第90話 お雑煮。2
「この間の遊園地でもう絡まないでほしいって言ったんじゃなかったのか?」
「……言いましたよ」
「じゃあなんで初詣なんか一緒に行くんだよ。言ってる事とやってる事が違うじゃないか」
「そう言われると何も言い返せないっすけど……これを読んでみてくださいよ」
あかっちが携帯の画面を俺に見せてきた。画面にはメールが映し出されている。
◇
件名:赤坂様へ
本文:絡むなと言われたのにメールをしてしまってごめんなさい……。
この間はありがとうございました。
少ししかお話できなかったけど……凄く楽しかったです。……長い時間一緒にいれて幸せでした。
これからは勝手にお家に行ったり、頻繁にメールを送ったりしません。今まで本当にごめんなさい。
後……赤坂様にはもう一つ謝りたいことがあります。
……私は赤坂様に好きになってもらうまで絶対に諦めません。一方的にめっちゃ絡みます!

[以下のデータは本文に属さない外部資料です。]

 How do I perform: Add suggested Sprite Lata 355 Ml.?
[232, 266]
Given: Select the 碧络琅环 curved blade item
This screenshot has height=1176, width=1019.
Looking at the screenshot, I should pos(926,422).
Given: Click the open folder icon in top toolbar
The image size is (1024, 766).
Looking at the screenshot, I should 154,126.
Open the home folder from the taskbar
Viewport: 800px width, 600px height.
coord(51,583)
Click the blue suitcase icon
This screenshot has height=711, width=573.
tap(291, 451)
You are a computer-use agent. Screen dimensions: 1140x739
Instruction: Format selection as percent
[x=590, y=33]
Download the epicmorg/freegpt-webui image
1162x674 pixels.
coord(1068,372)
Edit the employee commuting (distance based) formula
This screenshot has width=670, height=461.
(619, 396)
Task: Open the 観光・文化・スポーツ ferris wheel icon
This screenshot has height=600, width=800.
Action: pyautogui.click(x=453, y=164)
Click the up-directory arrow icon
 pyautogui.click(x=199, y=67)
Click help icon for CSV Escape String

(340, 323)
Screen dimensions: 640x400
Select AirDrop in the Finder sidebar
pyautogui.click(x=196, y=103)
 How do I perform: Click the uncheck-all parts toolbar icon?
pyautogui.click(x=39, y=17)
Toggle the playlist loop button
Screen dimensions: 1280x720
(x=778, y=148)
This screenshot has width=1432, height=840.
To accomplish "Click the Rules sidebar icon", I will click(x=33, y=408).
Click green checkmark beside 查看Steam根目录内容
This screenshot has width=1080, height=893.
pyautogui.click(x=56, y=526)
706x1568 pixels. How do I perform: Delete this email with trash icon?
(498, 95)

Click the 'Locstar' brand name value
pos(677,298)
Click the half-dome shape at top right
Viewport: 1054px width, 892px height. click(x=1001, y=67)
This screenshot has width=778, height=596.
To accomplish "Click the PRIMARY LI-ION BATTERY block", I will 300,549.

すっごく迷惑だと思いますけど、覚悟しといてください!
それでは!!!
あ、よかったら初詣一緒に行きませんか?私はいつでも空いてます!!
◇
「な、なるほど…………こいつメンタル強いな」
「そうっすよね。観覧車の時に自分でも結構きつい言い方したなって思ってたんっすけど……」
「それで押しに負けて一緒に初詣に行ったのか?」
「押しに負けたっていうか……なんか失礼なことしてるなって思って」
「ん?」
「向こうは本気で俺と向き合ってるのに、俺は見向きもしてなかったんで……。実際に会って、ちゃんと喋ってみようと思ったんすよ」
「そうか……」
「ちゃんと喋ってみたら案外良いの子でしたよ。初詣結構楽しかったっす。まぁ……好きになるかどうかは置いといてですけど」
「なるほどな……ま!仲良くしろよ!」
「そうっすね。あ、店長。お雑煮のおかわりいります?」
「おかわりしたら仕事できねえじゃねえか!……まあ食うけどさ」
「結局食べるんすね」
……うさぎ女の思いがあかっちに少しは通じたみたいで何よりだ。